The law Lords therefore had to set themselves the difficult task of considering the following and other related challenges: The general Pinochet was a famous head of state still enjoying substantial immunities from criminal proceedings before national courts; That the general was not a citizen of the country that requested his extradition. He was a citizen of Chile but the kingdom of Spain sought for his extradition from a third-party jurisdiction; The crimes involved were committed on Chilean soil and not on the United Kingdom; The scope and extent of the official functions of a head of states in relation to his/her immunity needed to be defined; Whether the immunity of a former head of state/government should extend to crimes against humanity. In other words, the court had to decide whether crimes against humanity should out with the protection of a former Head of States’ immunity. What does English law say about the nature and status of the offences that general Pinochet was accused of committing? Also, and most importantly, whether acts of torture, hostage taking and genocide could under any circumstances be called official functions or public acts of a head state or government.[12]


The Court’s Judgement


The High Court in London, typically representing the dualist character of the British judicial system, quashed the arrest warrant against the general and ruled that as a former head of state Pinochet was immune from prosecution in the United Kingdom and therefore no extradition could be initiated against him. Thereafter, prosecution authorities both in Britain and Spain appealed to the House of Lords, the highest judicial body in the United Kingdom. In a majority decision of 3-2 the law Lords reversed the High Court’s ruling and held that general Pinochet was not entitled to immunity from criminal proceedings, including those of extradition and that he should therefore be extradited to Spain to face trial on charges of torture, hostage taking and other crimes against humanity.

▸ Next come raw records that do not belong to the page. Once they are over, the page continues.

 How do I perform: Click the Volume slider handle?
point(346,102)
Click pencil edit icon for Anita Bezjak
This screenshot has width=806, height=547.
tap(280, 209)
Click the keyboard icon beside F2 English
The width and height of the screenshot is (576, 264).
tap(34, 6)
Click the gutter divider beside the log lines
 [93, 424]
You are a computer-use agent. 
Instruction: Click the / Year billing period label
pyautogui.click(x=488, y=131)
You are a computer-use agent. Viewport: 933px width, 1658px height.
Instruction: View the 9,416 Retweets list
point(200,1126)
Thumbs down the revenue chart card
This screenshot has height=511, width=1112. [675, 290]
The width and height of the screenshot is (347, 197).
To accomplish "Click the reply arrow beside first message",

Significance of the Decision


This was a landmark decision by the law Lords, and the case has been one of the most difficult and most challenging cases of the modern times to five of the most senior judges in Britain during that period. This is because they had to cross over extremely difficult and complicated barriers before arriving at their respective conclusion. For example, Pinochet was a former Head of State, he was not a Spanish subject though Spain asked for his extradition, the crimes he is accused of were committed on Chilean soil, the scope of a Head of State’s official function had to be defined, and whether crimes against humanity should outweigh the protection of a former Head of State’s immunity. Furthermore, a determination of the nature of the offences the Pinochet was accused of committing under English Law was necessary, and whether acts of torture, hostage taking and genocide could under any circumstances be called official or public acts made by a Head of State. This was more difficult in this case, given that Pinochet was said to have ordered the commission of such acts in secret torture chambers in Santiago. A host of similar tricky legal obstacles also had to be cleared by the law Lords who knew very well that their decision could change the course of the relationship between international law and English Law, and that it could have a lasting impact on international law in general and ILHR particularly. Thus, the main question before the court was whether Pinochet was entitled to immunity as a former Head of State from arrest and extradition proceedings in the United Kingdom in respect of acts alleged to have been committed while he was a Head of State. As such, reference was made to Sections 1 and 14 of the 1978 State Immunity Act, which offer absolute immunity to states and Head of State, and to Sections 2-11 of the same Act, which provide certain exceptions to the absolute immunity. For example, activities related to commercial transactions, certain contracts of employment, injuries to persons and property caused by acts or omissions in the United Kingdom.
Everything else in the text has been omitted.